Ionis outlicenses antisense GI drug to Janssen as the pharma posts Q2

Ionis Pharmaceuticals ($IONS) has sold the rights to its early-stage GI autoimmune disease candidate IONIS-JBI1-2.5Rx to Janssen ($JNJ) as the company announces strong growth for Q2 and an uptick in R&D spend.

The California biotech (once called ISIS Pharmaceuticals, before the name was changed last year) will hand over the orally delivered antisense drug to the U.S. Big Pharma for $10 million.

IONIS-JBI1-2.5Rx is designed to target an as-yet-undisclosed target in the GI tract and is set to be tested for the treatment of a GI autoimmune disease. 

Under the terms of the deal, Janssen grabs hold of all global development, regulatory and commercialization responsibilities for IONIS-JBI1-2.5Rx--but only after Ionis completes IND-enabling studies.

This forms part of a collab between the biotech and Big Pharma first set up around 18 months ago, specifically designed for the two to discover and develop antisense drugs for disorders of the GI tract.

These types of meds bind to the genetic sequence of a faulty gene, and this deal is the first candidate to be licensed out to Janssen.

Under the broader collab, Ionis is able to cash in as much as $800 million in development, regulatory and sales milestones and license fees, as well as extra bonuses from royalties.

B. Lynne Parshall, chief operating officer at Ionis Pharmaceuticals, said: “IONIS-JBI1-2.5Rx is the first antisense drug to enter development as part of Ionis’ collaboration with Janssen to discover and develop orally administered, locally acting RNA-targeted therapeutics for autoimmune diseases in the gastrointestinal tract. We are very pleased to have rapidly advanced this first drug candidate into development within a year and a half of initiating our collaboration with Janssen. This new drug further expands our technology's reach into a new therapeutic setting and a new route of delivery."

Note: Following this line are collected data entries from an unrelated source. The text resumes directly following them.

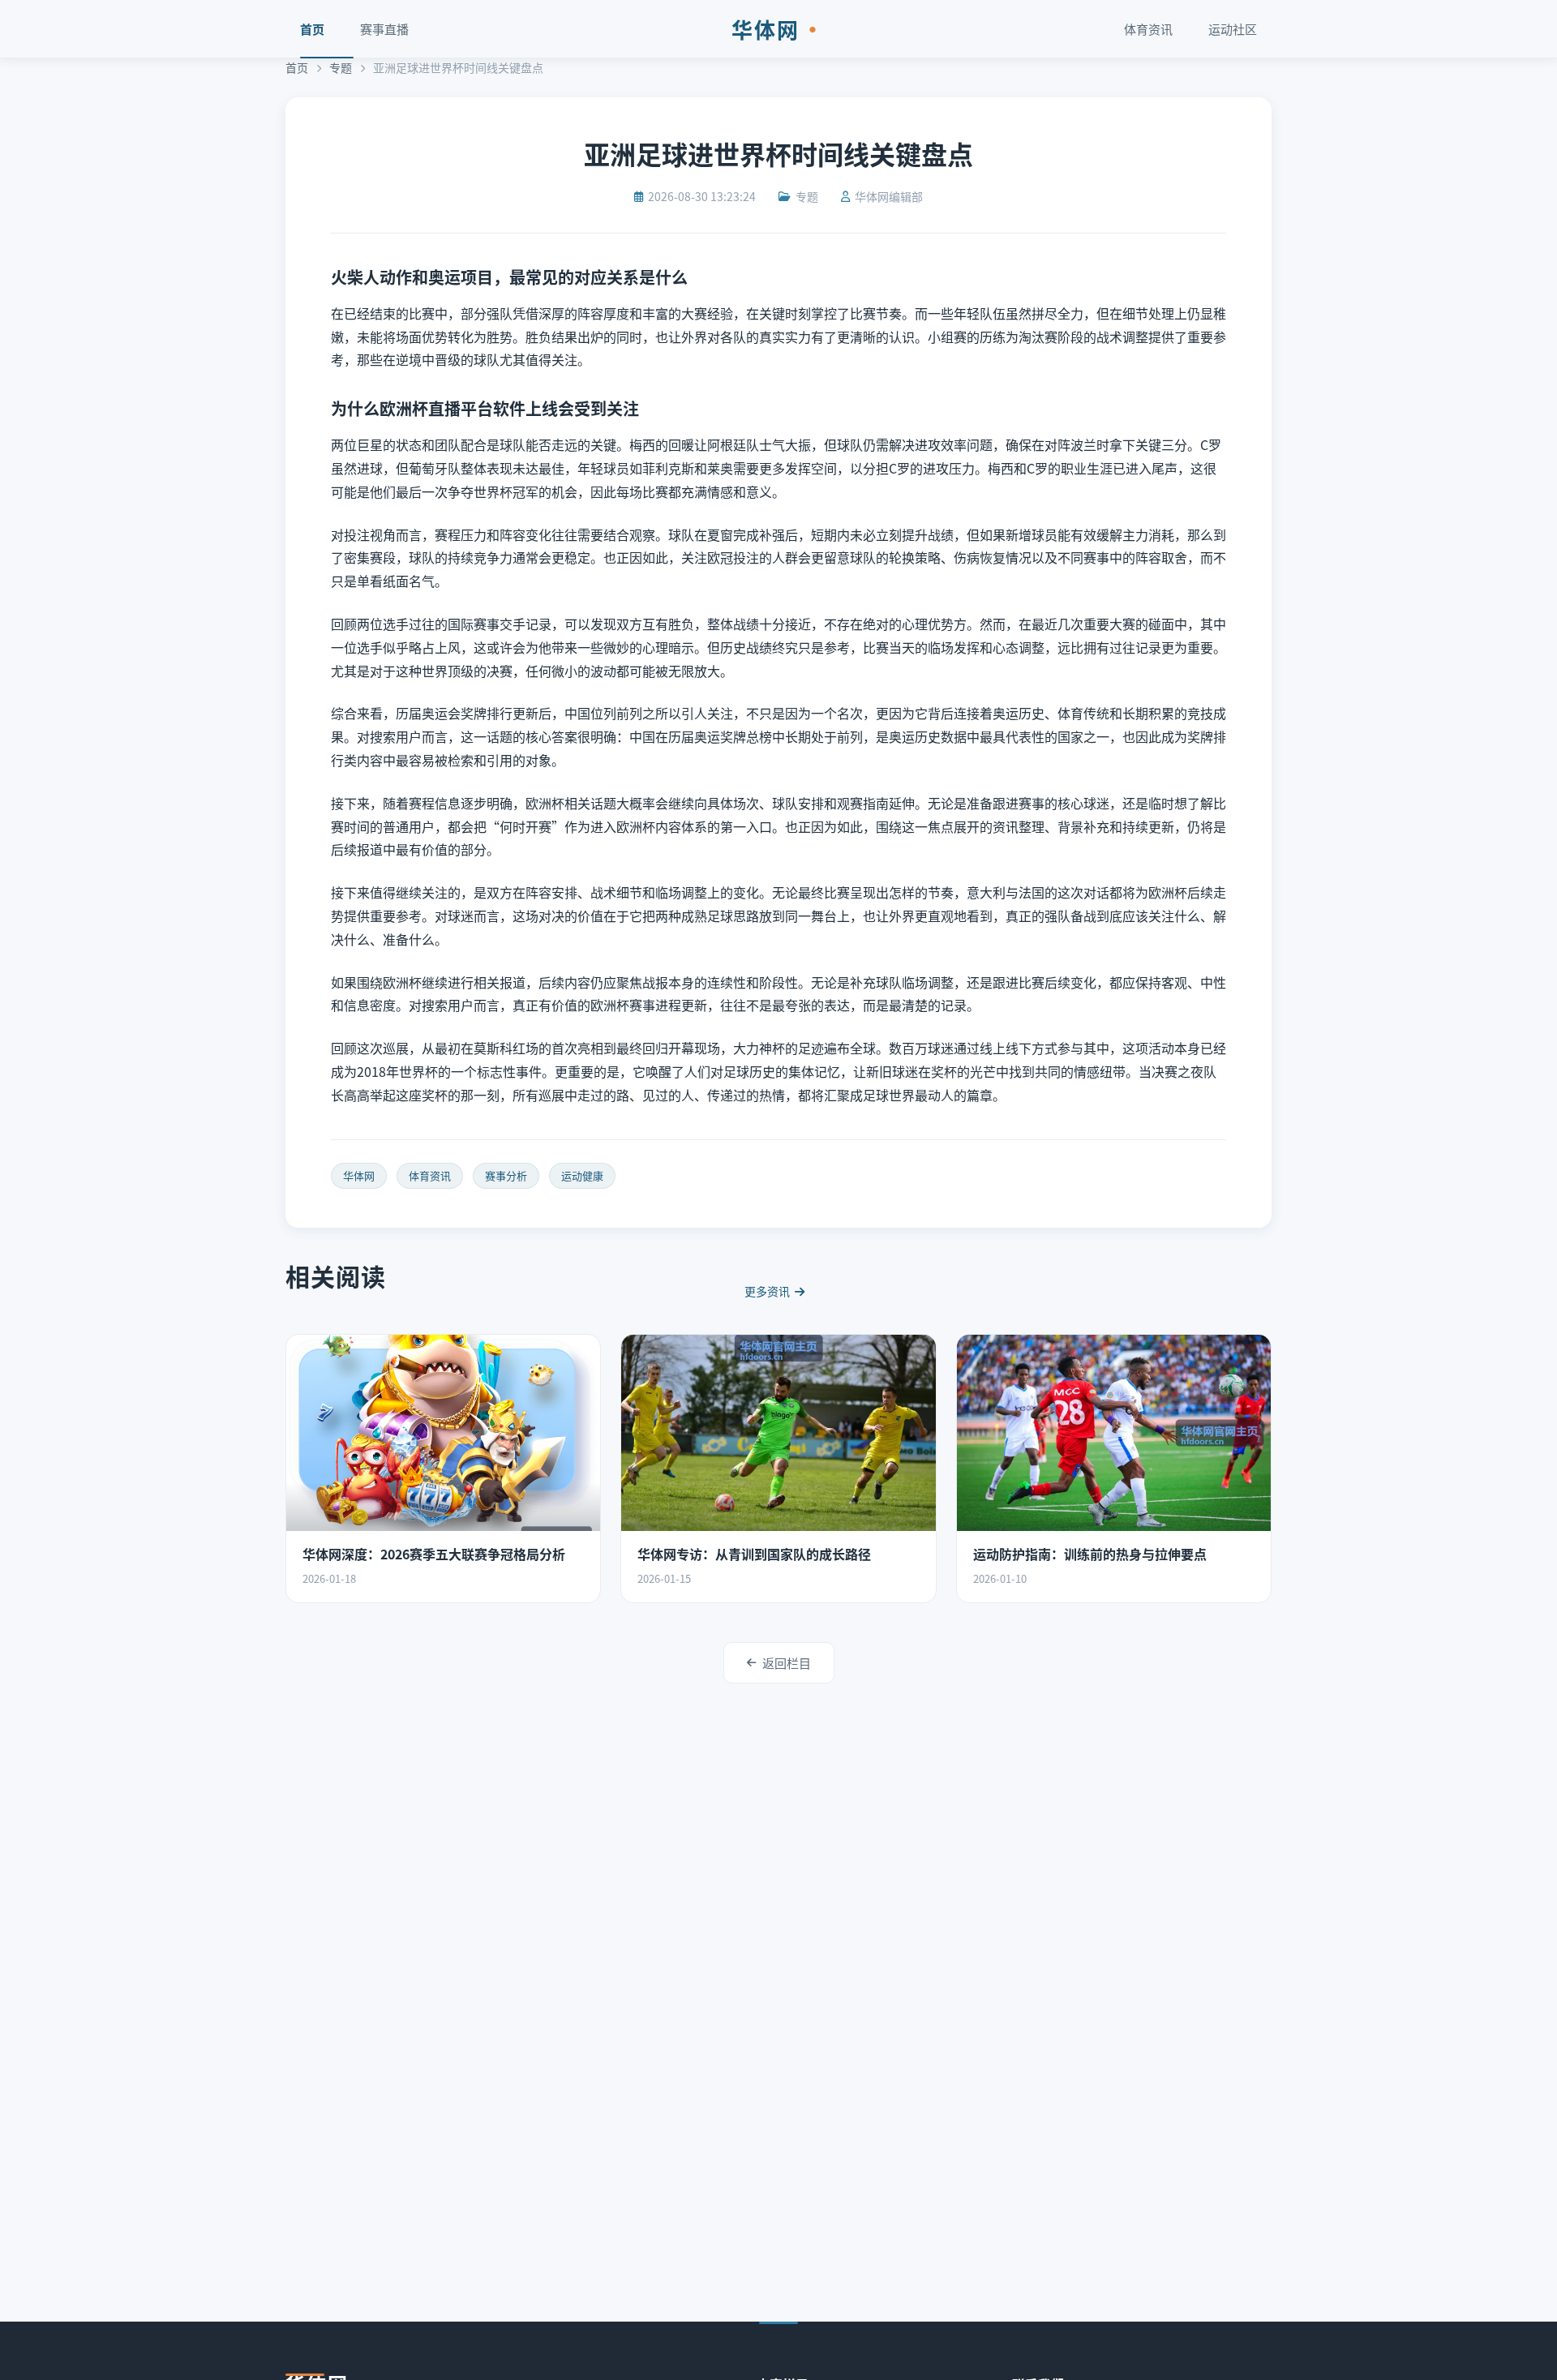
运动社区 (1232, 28)
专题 (340, 67)
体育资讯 (1148, 28)
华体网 (778, 29)
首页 (312, 28)
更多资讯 (767, 1291)
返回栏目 (786, 1662)
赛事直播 (384, 28)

The biotech also has R&D deals with Germany’s Bayer for IONIS-FXI in the prevention of thrombosis as well as AstraZeneca ($AZN) to develop antisense therapies for cardiovascular and metabolic diseases with the main focus on renal diseases, and other deals with Sanofi ($SNY) and GlaxoSmithKline ($GSK).

In fact, its deal with Sanofi saw the two companies gain U.S. approval 3 years ago for the lipid-lowering medicine Kynamro (mipomersen sodium).

This too is an antisense drug that works by binding to messenger RNA to shut down faulty genes related to the production of cholesterol.

But some of these deals have started to unravel. Ionis was hit this year after a clinical hold was put on a GSK-partnered trial for their late-stage work on an experimental drug for a rare cardiac condition. Announced back in May, Ionis’ shares dropped by as much as 40% on the news.

And just a few weeks before this, AstraZeneca punted AZD5312--an Ionis drug also dubbed IONIS-is AR-2.5Rx, which had been in early-stage studies for prostate cancer. This latest update from Janssen will be something of a relief for the company after these setbacks.

Janssen’s parent company Johnson & Johnson also announced its Q2 results today, with its drug sales hitting $8.65 billion for the quarter--an increase of 8.9% versus the prior year. The company’s R&D receipts were $2.26 billion for the past three months (worth 12.2% of sales), up 6.3% on its Q2 last year.

The company reiterated its use of partnerships--such as with Ionis--as a key driver for its sales and R&D productivity, calling its sales-to-research spend ratio one of the highest in the industry.